Transitioning between Lagrangian and Eulerian fluid variables I'm having trouble understanding the motivation between wanting to transition between the two descriptions.
I figure that switching from Eulerian to Lagrangian fluid variables is useful if we want to recover a particle's trajectory maybe? Is there any other reason to do so? and then what are we measuring by switching from Lagrangian to Eulerian?
 A: To illustrate the answer, let's quickly revisit the basic concepts behind each formulation.
For some arbitrary continuum material (solid or fluid), we could consider a reference configuration of the material $\mathscr{B_0}$ at some time $t_0$, and associate every point in the material at that configuration with some position coordinate $\mathbf{X}$. We thus label every differential material element in the continuum by its position in the configuration $\mathscr{B_0}$.

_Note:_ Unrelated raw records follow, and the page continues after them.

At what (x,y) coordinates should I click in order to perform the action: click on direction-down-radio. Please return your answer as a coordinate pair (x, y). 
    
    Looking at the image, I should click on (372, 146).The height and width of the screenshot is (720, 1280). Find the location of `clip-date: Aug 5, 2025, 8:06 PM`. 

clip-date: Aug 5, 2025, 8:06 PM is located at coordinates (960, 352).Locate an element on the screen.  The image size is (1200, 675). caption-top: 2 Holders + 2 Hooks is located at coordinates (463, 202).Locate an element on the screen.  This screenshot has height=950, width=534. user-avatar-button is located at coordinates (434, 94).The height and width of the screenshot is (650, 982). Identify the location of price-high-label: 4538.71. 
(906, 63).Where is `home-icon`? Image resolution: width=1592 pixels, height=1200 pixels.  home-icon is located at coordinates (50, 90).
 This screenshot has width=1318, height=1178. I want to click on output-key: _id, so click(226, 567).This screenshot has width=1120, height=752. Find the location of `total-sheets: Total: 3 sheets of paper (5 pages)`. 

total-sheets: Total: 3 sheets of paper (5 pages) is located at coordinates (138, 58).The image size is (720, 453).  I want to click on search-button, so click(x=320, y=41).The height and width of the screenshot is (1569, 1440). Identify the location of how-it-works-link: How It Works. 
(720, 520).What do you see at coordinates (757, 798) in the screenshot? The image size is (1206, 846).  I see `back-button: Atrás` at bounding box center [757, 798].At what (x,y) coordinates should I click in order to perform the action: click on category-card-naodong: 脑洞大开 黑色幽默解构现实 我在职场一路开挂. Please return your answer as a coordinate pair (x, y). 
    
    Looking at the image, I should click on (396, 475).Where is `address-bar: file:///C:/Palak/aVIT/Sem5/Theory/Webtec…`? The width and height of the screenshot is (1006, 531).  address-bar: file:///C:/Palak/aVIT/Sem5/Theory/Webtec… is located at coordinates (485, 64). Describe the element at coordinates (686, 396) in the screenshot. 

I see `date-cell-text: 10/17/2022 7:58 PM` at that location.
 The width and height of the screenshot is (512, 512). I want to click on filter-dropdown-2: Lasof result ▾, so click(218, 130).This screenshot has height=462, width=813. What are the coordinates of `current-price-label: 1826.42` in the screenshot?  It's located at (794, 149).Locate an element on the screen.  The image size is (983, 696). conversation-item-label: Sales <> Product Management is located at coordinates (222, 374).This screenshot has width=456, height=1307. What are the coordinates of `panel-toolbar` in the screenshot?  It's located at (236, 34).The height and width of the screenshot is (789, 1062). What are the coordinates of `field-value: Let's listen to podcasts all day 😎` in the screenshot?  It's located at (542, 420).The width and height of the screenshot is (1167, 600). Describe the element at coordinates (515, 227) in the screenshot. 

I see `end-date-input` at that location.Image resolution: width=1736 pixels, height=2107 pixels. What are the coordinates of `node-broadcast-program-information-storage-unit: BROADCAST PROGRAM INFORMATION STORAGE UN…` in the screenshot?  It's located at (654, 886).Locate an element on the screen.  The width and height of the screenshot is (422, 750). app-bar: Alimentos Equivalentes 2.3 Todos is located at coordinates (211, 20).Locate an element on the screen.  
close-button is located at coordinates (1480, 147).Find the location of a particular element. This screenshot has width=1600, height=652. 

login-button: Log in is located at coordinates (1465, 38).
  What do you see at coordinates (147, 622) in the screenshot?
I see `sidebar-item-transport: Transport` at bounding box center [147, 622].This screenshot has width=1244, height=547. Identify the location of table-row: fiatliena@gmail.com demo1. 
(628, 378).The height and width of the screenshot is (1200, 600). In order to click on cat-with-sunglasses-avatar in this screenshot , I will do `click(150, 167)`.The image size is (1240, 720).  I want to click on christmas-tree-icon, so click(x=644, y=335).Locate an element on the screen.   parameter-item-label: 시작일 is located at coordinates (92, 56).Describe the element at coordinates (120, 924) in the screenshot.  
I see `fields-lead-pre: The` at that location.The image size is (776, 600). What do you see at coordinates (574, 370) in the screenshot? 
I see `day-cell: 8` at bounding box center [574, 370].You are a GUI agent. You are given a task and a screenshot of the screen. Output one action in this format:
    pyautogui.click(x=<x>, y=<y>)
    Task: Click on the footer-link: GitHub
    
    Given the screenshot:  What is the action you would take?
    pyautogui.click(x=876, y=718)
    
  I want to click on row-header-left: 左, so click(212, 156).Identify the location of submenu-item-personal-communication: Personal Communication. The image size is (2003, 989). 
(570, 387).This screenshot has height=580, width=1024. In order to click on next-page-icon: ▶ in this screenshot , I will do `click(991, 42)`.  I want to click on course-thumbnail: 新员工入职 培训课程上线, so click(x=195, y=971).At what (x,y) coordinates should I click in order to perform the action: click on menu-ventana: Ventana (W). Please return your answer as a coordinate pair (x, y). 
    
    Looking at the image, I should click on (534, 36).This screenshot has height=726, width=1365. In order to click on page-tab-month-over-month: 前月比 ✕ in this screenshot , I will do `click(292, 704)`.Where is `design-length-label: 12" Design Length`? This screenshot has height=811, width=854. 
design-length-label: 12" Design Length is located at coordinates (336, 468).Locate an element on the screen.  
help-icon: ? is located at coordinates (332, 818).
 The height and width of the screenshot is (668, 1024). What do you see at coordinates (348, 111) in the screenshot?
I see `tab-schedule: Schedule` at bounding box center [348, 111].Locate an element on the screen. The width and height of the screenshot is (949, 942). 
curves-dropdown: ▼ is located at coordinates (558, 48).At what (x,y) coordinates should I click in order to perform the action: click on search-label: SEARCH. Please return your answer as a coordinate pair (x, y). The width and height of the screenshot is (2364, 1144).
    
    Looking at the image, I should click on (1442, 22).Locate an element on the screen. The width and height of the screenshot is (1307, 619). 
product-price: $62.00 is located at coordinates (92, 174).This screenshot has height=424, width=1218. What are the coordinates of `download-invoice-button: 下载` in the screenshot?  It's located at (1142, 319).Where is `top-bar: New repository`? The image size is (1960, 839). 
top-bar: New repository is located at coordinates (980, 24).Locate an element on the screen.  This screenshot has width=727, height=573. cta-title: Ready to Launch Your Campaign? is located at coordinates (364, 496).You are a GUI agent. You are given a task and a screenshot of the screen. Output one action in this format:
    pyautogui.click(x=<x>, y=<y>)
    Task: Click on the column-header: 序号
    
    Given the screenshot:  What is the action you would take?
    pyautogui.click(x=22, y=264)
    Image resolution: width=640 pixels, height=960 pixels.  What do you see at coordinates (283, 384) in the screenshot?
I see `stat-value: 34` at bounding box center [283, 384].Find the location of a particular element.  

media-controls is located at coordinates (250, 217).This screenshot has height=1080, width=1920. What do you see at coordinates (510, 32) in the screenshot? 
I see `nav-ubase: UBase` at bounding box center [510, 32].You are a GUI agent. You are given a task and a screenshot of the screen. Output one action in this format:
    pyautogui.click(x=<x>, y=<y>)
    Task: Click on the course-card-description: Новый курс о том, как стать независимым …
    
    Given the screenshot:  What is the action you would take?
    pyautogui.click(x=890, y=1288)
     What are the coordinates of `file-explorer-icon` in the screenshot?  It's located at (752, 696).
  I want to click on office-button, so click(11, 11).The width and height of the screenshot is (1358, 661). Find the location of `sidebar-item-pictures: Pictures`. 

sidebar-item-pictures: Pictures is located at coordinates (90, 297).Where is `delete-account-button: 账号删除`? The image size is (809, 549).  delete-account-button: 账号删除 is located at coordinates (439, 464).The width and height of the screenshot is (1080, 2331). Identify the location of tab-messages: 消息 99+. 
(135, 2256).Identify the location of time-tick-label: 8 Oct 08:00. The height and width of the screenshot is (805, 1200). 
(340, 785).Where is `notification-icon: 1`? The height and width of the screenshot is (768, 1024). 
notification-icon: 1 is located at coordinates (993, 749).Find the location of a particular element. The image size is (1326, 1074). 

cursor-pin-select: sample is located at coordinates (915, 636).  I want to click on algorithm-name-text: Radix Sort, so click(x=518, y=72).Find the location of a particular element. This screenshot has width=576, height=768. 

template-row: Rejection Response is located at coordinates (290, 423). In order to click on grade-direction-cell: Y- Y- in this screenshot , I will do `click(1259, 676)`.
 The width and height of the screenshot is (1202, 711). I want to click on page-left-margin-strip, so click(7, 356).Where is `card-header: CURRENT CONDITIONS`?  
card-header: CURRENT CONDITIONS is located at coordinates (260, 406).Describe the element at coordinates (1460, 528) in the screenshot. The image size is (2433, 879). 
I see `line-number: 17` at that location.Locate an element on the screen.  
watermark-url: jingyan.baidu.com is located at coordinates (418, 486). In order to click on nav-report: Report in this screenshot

We can track the material element labeled $\mathbf{X}$ during the temporal evolution of the system through a mapping that provides the spatial coordinates $\mathbf{x}$ of that material element. This mapping is of the form $\mathbf{x} = \mathbf{x}(\mathbf{X},t)$. This is the basis for the Lagrangian formulation.
We can invert this mapping in principle in order to track which material element $\mathbf{X}$ is occupying some point in space $\mathbf{x}$, leading to a mapping of the form $\mathbf{X} = \mathbf{X}(\mathbf{x},t)$. This is the basis of the Eulerian formulation.
As a result, the Lagrangian formulation tracks a specific differential material element while the Eulerian formulation tracks a specific differential spatial element. We can use the Eulerian formulation to understand how the properties of a flow change with respect to time, while the Lagrangian formulation furnishes methods to understand how elements in the flow change over time.
The Lagrangian formulation is useful when describing effects such as Taylor dispersion and viscoelastic fluids, in both cases because tracking the evolution of elements in the flow provides more information about the relevant physics than describing the flow itself.